Brown v 43-25 Hunter, L.L.C.

2019 NY Slip Op 08919

Decided on December 12, 2019

Appellate Division, First Department

Published by New York State Law Reporting Bureau pursuant to Judiciary Law § 431.

This opinion is uncorrected and subject to revision before publication in the Official Reports.

Decided on December 12, 2019

Mazzarelli, J.P., Kapnick, Gesmer, Moulton, JJ.

10440 23260/15

[*1] Abdul Brown, et al., Plaintiffs-Respondents,
v43-25 Hunter, L.L.C., et al., Defendants-Appellants.
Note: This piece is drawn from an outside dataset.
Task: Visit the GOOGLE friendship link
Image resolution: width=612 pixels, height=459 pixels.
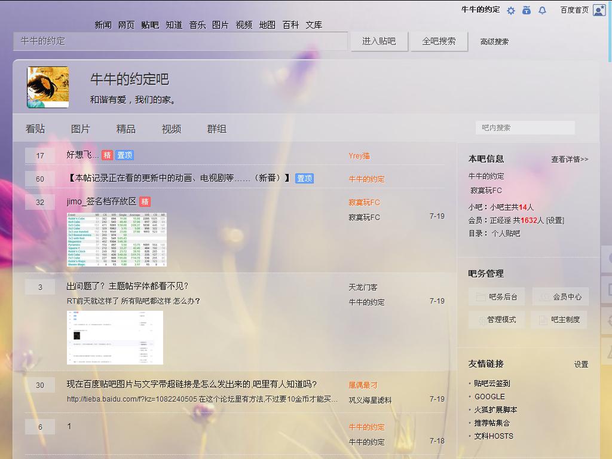Action: click(x=489, y=396)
Fabiani Cohen & Hall, LLP, New York (Kevin B. Pollak of counsel), for appellants.
Sacks & Sacks, LLP, New York (Scott N. Singer of counsel), for respondents.
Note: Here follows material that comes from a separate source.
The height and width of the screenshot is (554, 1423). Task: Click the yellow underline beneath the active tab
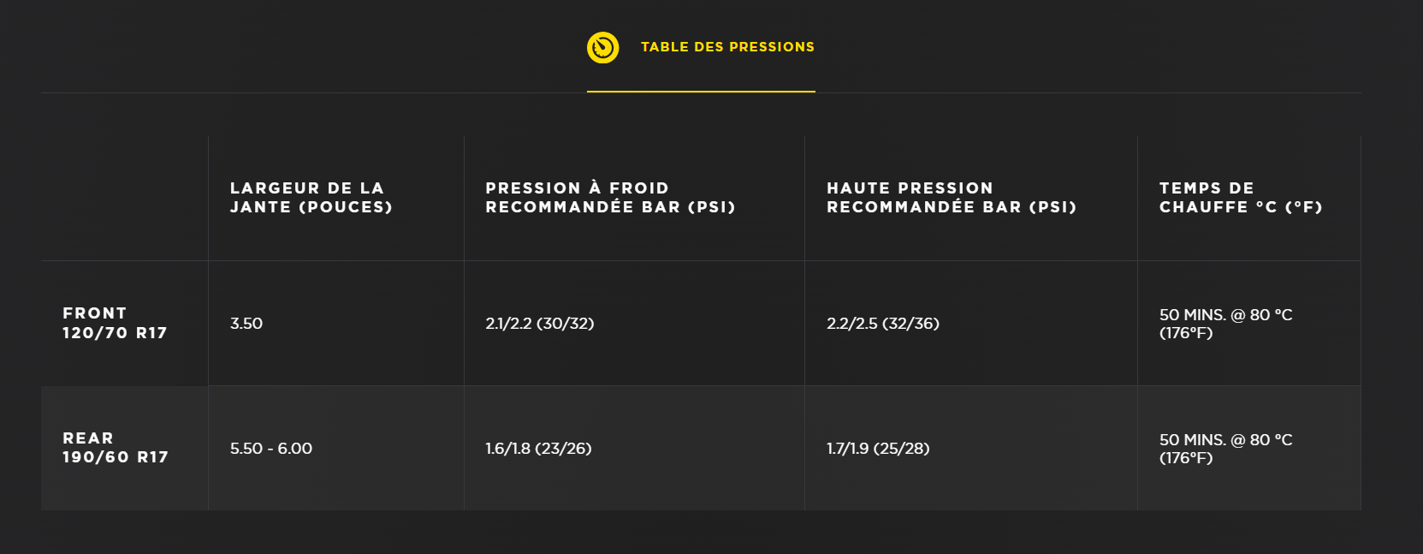(701, 91)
Order, Supreme Court, Bronx County (Lucindo Suarez, J.), entered November 8, 2018, which granted plaintiffs' motion for partial summary judgment on the issue of liability on the Labor Law §§ 240(1) and 241(6) claims, unanimously affirmed, without costs.
Plaintiffs established prima facie entitlement to partial summary judgment on the section 240(1) and 241(6) claims. Plaintiff Abdul Brown testified that he slipped and fell from a wobbly wet ladder, and his foreman provided an affidavit that was consistent with plaintiff's account of the fall (see e.g. Garcia v Church of St. Joseph of the Holy Family of The City of N.Y., 146 AD3d 524, 525-526 [1st Dept 2017]; Rizzo v Hellman Elec. Corp., 281 AD2d 258, 258-259 [1st Dept 2001]).
In opposition, defendants failed to raise a triable issue of fact as to whether the accident occurred in the manner described by plaintiff. Defendants submitted the expert affidavits of two medical experts and a biomechanical engineer,[FN1] each of which contained only speculative, conclusory statements that plaintiff's injuries were inconsistent with a fall to the concrete ground from a height of approximately 20 feet (see Robinson v NAB Constr. Corp., 210 AD2d 86 [1st Dept 1994]; cf. Aspromonte v Judlau Contr., Inc., 162 AD3d 484 [1st Dept 2018]).
THIS CONSTITUTES THE DECISION AND ORDER
OF THE SUPREME COURT, APPELLATE DIVISION, FIRST DEPARTMENT.
ENTERED: DECEMBER 12, 2019
DEPUTY CLERK
Footnotes

Footnote 1: The affidavit of the biomechanical engineer was rejected by the motion court because the expert was disclosed for the first time in opposition to plaintiff's summary judgment motion. However, CPLR 3212(b) expressly permits the submission of expert affidavits in connection with a summary judgment motion, even where an expert exchange pursuant to CPLR § 3101(d) was not furnished prior to the affidavit's submission. Therefore, this Court considered the biomechanical engineer's affidavit in its review of the appeal.